Internet, ce n'est pas que des casinos maltais ou des vidéos de chutes en skate, c'est aussi le commerce en ligne : transactions de fonds, numéros de cartes bleues et date d'expiration associée, tout ça circule tranquillement sur le réseau. De manière codée, certes, mais avec des clefs de codages bien connues de tous puisqu'elles sont publiques... Aujourd'hui, apprenons ensemble à décoder les chiffrements renfermant le code de la carte bleue de Mr Dupont qui vient de s'acheter un chouette vélo d'appartement.

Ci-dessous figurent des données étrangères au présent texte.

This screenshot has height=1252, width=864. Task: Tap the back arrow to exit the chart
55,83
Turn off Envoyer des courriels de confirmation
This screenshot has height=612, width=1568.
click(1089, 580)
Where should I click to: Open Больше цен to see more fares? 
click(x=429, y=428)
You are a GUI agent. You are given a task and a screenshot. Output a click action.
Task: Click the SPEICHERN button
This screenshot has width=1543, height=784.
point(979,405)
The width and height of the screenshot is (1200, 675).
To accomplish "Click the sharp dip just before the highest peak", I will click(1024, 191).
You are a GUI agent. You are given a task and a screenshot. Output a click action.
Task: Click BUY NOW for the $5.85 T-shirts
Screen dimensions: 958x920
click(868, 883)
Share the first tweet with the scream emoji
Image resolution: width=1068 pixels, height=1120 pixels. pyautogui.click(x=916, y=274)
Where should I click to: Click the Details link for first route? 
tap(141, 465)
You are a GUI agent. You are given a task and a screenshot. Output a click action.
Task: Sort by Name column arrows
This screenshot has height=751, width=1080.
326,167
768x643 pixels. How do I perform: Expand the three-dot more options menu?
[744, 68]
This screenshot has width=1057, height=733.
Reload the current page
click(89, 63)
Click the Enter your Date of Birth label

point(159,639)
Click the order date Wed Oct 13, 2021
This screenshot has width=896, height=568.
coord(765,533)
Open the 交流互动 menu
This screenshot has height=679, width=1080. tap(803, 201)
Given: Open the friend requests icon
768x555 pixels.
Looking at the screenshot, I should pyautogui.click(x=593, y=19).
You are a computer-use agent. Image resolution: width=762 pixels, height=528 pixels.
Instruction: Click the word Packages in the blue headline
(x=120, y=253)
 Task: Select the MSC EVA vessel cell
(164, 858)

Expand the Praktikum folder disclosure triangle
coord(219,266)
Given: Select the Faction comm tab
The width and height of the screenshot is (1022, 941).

Remontons à l'origine de la cryptographie, avec le code de César (comme son nom l'indique, inventé par Jules César). Le principe de ce code est tout simple : on décide d'une clé k, et on fait correspondre à chaque lettre du message la lettre de l'alphabet décalée de k lettres. Si k=3, on a A->D, B->E etc.

Prenons cet exemple : "VBVYJPYJPYJP KJPNNZ G'VIVIVN ZO HJPYN G'XVAZ".
Donné ainsi, déchiffrer le code peut nécessiter plusieurs minutes.
Si je précise qu'il s'agit d'un code de César, il n'y aura plus que 25 clés à tester.

Si j'ajoute que la clé est 8, le code sera cassé en quelques secondes.


Le tour de force des cryptages qui ont lieu sur internet, c'est que tout le monde sait que le codage utilisé est le codage RSA (Du nom de leur auteurs, Ron Rivest, Adi Shamir et Len Adleman), et que la paire de clés de codage est (relativement) publique ! (Pour plus de sécurité, le codage RSA est associé à l'OAEP, mais je ne vais pas en parler dans cet article)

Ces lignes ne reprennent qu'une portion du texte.